There is hardly any need to mention that the political leadership of Bosnia at the time also ignored Holbrooke's statement. A few days before general elections, politicians did not want to vie for votes while burdened by Bosnia's gloomy and difficult reality. The painful truth they avoided is that Bosnia is a land of crimes that have not been prosecuted, of refugees who have not returned to their homes, of public funds that did not go to repairing houses and of aid money that bought an illusory peace.


That is the biggest problem for Bosnia-Herzegovina: the war ended without a winner. The country was not divided, but it is internally separated. The lords of the war remained as owners of the peace, while the international community failed to find a formula for carrying out its own decisions or reinforcing a functioning government.


In such a situation, the easiest choice is to take a red pen and cross out big words and goals. The result is a kind of false reconciliation in which Dzemaludin Latic, known for his attacks against people in mixed marriages and his Bosniak nationalist ideology, casts his vote for the spokesman of Serb fascism, Velibor Ostojic, electing him chairman of the parliamentary committee for human rights. Nationalists in power do each other favours, and consent to textbooks that teach us nothing.


Trust is one thing, but reconciliation is something different. The problem in Bosnia is that those who led the country to war never really fought among themselves. These nationalists, trusting each other to pursue corrupt political ends, formed an anti-communist coalition before they entered the war. Now, five years after Dayton, they are announcing a new one. Whatever the honourable goals of the civic groups in supporting the truth commission, there is no way it could remain fully independent and uncorrupted by this dominant political context. Already, Mirko Sarovic, Republika Srpska president, has announced the formation of a special truth and reconciliation commission for the Serbian entity.


True respect for human rights, justice and the rule of law is the only way to extricate Bosnia from this moral swamp. Only when the basic elements of the European Convention on Human Rights are respected in Bosnia will it be possible to take a step further. Law must be implemented, and this can only be done by governments, not truth commissions. When property is returned to its owners and when they can use it as they wish, a crucial precondition for truth will be fulfilled.


But the overriding reality is that this country has no future until the most painful truths reach all of its citizens. The work of the war crimes tribunal in The Hague therefore deserves the most urgent priority.

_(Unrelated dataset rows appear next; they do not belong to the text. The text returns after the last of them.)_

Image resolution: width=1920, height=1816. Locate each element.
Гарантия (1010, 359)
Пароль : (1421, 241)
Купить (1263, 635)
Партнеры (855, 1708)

Only after the tribunal uncovers the truths of graves dug in the soil of Srebrenica, Prijedor, Sanski Most, as well as Paklenik, Kazani and Ahmici, only after the chief prosecutor pronounces a comprehensive verdict for crimes against humanity, will it be possible to consider forming a truth commission. Only after every citizen of this country understands that former Bosnian Serb leader Momcilo Krajisnik did not fight for his own people, as even Bosnia's war-time President Alija Izetbegovic explains, but that his so-called struggle caused death and suffering, will conditions begin to be met in which a truth commission could function.


Only then could such a commission hear from witnesses and help write history textbooks for Bosnian children who will have no confusion about what happened in Srebrenica.


Vildana Selimbegovic is editor-in-chief of Dani magazine in Sarajevo.